Apple Releases MLX-OptIQ: Per-Layer Mixed-Precision Quantization for LLMs on Apple Silicon
Key Takeaways
- ▸Per-layer mixed-precision quantization achieves 3.1x average compression vs bf16 while maintaining model capability through selective bit allocation
- ▸16 production-ready models available on Hugging Face, optimized for Apple Silicon; Qwen3.6-27B reaches Capability Score 83.0 at 17.5 GB
- ▸Complete local inference pipeline including OptIQ Lab GUI, OpenAI/Anthropic API compatibility, vision model support, and speculative decoding
Summary
Apple has launched mlx-optiq, a Python toolkit that enables efficient quantization, fine-tuning, and deployment of large language models directly on Apple Silicon (M1-M5 chips). The tool uses per-layer sensitivity analysis via KL-divergence to apply mixed-precision quantization, keeping sensitive layers at higher precision while compressing robust layers to 4-bit, achieving 3.1x average compression compared to bf16. Users can run powerful LLMs locally on their Macs without GPU clusters or API keys, with OptIQ Lab providing a graphical workbench for model management and serving.

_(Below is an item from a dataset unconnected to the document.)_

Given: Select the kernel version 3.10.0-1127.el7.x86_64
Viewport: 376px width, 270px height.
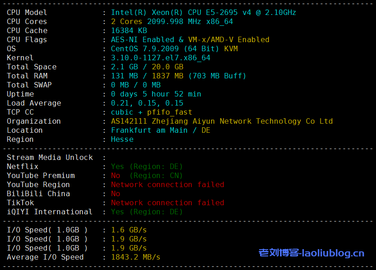Looking at the screenshot, I should tap(160, 58).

The toolkit ships with 16 pre-built quantized production models on Hugging Face, including Google's Gemma-4, NVIDIA's Nemotron 3, and Qwen models ranging from 1B to 35B parameters. Flagship models like Qwen3.6-27B achieve a Capability Score of 83.0 in just 17.5 GB, while Qwen3.5-9B fits in 6.6 GB and runs at 90 tokens/second completely offline. The toolkit integrates seamlessly with stock MLX tools and offers OpenAI and Anthropic API compatibility, allowing users to point tools like Claude Code to their local quantized models with full vision support.
- Offline operation with no cloud dependency; Qwen3.5-9B runs in 6.6 GB with 90 tokens/second and 64k context support
Editorial Opinion
MLX-OptIQ democratizes on-device AI inference for Mac users, making frontier-class models practical without cloud infrastructure. The per-layer sensitivity approach elegantly solves the compression-capability tradeoff, showing that smart quantization can preserve performance better than uniform bit allocation. This toolkit could establish Apple Silicon as a serious platform for private, low-latency LLM applications.